Caso Master prejudica imagem do sistema financeiro, diz CEO do Nubank
David Vélez afirma que caso não representa risco sistêmico, mas admite danos à reputação do setor
A falência do Banco Master e os desdobramentos criminais que dela emergiram colocaram em xeque a credibilidade do sistema financeiro brasileiro. Para David Vélez, fundador e CEO do Nubank, banco digital com 131 milhões de clientes na América Latina, o episódio “não é bom para a reputação” do setor.

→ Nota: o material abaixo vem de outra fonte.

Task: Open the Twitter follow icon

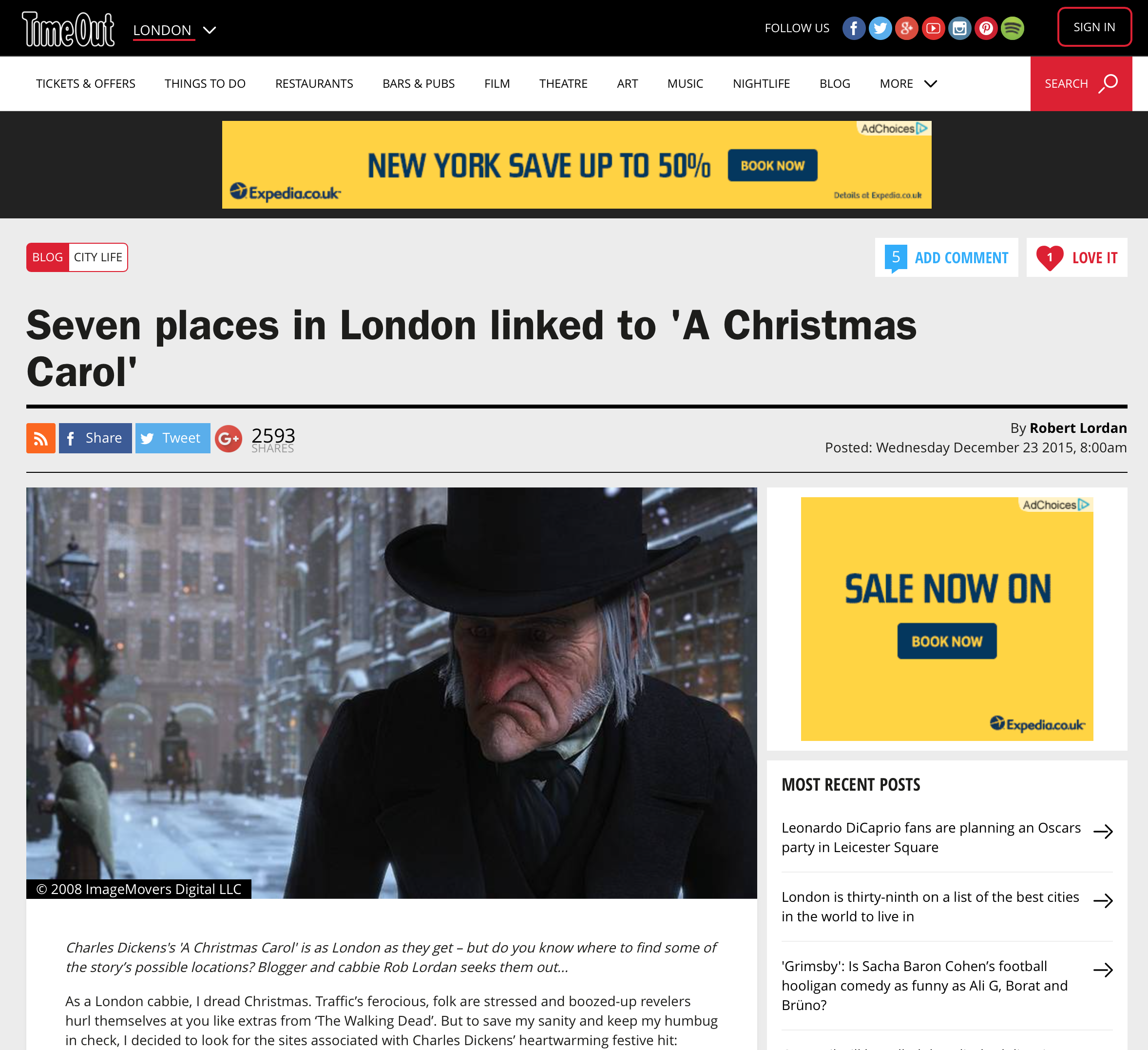Action: pyautogui.click(x=880, y=28)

Em entrevista virtual, o executivo colombiano disse que o caso “é definitivamente preocupante”, mas ponderou que ele “não gera um risco sistêmico porque é um banco relativamente pequeno”.
O colapso do Master
O Banco Master entrou em liquidação por insolvência em novembro de 2024, com dívidas estimadas em torno de R$ 36 bilhões junto a aproximadamente 800 mil investidores. Os valores foram cobertos por um fundo de garantia, evitando um colapso direto sobre os credores.
O escândalo, porém, foi além dos balanços. A Polícia Federal abriu investigação sobre a atuação de Vorcaro, que em depoimento anterior aos agentes declarou ter “amigos em todos os ramos do governo”. Em março de 2025, ele foi preso sob suspeita de coordenar um desfalque de proporções multimilionárias.
O mandado de prisão, expedido pelo Supremo Tribunal Federal, descreveu uma organização com quatro frentes de atuação: fraude financeira, corrupção de servidores do Banco Central, lavagem de dinheiro e um braço de intimidação responsável por monitorar ilegalmente jornalistas, ex-funcionários e autoridades públicas.
Poder e política
O caso transbordou para a arena política. O presidente Luiz Inácio Lula da Silva admitiu ter se reunido com Vorcaro em 2024, e prometeu que a investigação seria conduzida “com todo o rigor da lei”.
A proximidade entre o banqueiro e figuras do poder público, revelada em etapas pela investigação, ampliou o alcance do escândalo para além do mercado financeiro. O caso passou a ser lido também como um sinal de alerta sobre os vínculos entre o setor bancário e o Estado.